Percibo, desde el punto desde vista formal, cierta cercanía con narradores estadounidenses… Sí. He sido un fiel lector de Hemingway y Carver, por ejemplo. La narrativa norteamericana estuvo y está muy cerca de mi actividad. En mi generación la literatura que venía de Estados Unidos era bien recibida: leímos con fervor a Faulkner, Dos Passos, Fitzgerald, Carson McCullers, William Styron, y otros.

Chéjov es un modelo para cualquier cuentista; sin embargo, parecería que usted es un antichejoviano… Chéjov susurra, yo prefiero gritar. Disfruto mucho como lector esas elucidaciones dramáticas del narrador y autor teatral ruso marcadas por lo lenitivo, son páginas de una gran belleza. Pero mis personajes siempre están en desbandada, no son nada chejovianos.

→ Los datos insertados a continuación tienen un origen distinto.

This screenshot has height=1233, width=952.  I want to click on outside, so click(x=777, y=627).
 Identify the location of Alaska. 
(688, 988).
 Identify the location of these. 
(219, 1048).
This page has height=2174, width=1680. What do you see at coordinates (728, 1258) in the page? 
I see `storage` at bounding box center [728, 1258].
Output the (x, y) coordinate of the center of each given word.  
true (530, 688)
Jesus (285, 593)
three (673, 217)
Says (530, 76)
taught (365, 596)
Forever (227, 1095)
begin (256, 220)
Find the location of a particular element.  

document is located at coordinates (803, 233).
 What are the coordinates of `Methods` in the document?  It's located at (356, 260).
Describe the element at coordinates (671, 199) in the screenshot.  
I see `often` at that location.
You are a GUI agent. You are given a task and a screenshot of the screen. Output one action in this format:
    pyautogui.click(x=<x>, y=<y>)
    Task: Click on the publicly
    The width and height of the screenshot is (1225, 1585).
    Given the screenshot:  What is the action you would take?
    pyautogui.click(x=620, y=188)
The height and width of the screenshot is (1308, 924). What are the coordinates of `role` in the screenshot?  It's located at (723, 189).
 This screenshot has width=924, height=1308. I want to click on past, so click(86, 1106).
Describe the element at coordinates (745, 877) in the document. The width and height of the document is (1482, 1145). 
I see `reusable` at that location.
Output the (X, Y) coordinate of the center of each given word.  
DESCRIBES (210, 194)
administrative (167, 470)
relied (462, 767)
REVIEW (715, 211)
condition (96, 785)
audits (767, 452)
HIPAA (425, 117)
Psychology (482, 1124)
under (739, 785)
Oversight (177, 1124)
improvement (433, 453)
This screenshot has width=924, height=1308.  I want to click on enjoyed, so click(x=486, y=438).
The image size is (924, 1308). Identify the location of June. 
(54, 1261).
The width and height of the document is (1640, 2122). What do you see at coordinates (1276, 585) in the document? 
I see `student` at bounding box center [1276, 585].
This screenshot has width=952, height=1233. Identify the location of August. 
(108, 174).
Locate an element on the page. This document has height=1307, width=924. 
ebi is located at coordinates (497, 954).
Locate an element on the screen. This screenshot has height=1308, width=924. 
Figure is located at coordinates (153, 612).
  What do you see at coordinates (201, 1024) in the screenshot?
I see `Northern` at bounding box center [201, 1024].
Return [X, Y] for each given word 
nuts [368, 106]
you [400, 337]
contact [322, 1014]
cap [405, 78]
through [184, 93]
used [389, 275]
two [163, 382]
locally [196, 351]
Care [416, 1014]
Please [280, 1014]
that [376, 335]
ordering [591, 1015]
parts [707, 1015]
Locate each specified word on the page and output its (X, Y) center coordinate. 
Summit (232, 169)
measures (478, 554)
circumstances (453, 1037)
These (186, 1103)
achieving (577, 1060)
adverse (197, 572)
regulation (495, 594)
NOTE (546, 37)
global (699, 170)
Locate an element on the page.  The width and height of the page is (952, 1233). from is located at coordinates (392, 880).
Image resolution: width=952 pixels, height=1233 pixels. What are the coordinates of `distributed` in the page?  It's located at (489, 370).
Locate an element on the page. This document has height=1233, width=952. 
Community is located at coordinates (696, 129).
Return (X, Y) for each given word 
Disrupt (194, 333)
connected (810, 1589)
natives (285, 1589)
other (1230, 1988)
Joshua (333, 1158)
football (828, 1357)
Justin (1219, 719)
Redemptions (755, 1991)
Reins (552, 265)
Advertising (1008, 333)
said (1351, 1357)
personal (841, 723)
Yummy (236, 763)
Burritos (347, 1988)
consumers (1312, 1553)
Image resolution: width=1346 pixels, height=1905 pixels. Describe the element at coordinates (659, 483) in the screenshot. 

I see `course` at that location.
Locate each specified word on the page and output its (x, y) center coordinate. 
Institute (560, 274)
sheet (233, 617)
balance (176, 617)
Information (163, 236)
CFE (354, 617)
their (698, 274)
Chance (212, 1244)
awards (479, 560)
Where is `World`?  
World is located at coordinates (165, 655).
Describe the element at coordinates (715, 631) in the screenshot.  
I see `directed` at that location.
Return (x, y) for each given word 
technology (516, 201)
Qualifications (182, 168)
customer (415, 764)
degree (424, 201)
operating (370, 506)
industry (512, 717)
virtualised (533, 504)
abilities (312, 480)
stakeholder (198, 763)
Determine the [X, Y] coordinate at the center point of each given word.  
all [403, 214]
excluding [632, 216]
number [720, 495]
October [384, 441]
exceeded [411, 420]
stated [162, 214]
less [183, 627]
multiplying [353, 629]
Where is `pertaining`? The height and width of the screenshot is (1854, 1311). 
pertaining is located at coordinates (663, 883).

Ha configurado un cosmos en que el recelo, goces mínimos, enigmas de la conducta humana tienen resonancias en los lectores… Mi intención ha sido presentar una realidad deformada donde los personajes muestran sus miedos, manifiestan sus deseos y se conforman con pequeños placeres. Hay en todos esos ademanes algo recóndito que pretendo develar en mis historias.

El gordito (fragmento)

¿Sorprendido? Pues claro que estaba sorprendido. Sales con una chica. Una primera cita, una segunda cita, un restaurante por aquí, una película por allá, siempre en sesiones matinales, exclusivamente. Empiezan a acostarse, el sexo es espectacular y después llega también el sentimiento. Cuando de pronto, un buen día, viene a ti llorando, tú la abrazas y le dices que se tranquilice, que no pasa nada, y ella te contesta que ya no puede más, que tiene un secreto, pero no un secreto cualquiera, que se trata de algo tenebroso, de una maldición, un asunto que ha querido revelarte todo este tiempo pero no ha tenido valor para hacerlo. Porque se trata de algo que la oprime constantemente como si de un par de toneladas de ladrillos se tratara. Algo que te tiene que contar, porque tiene que hacerlo, aunque también sabe que desde el momento en que te lo revele la vas a dejar, y con razón.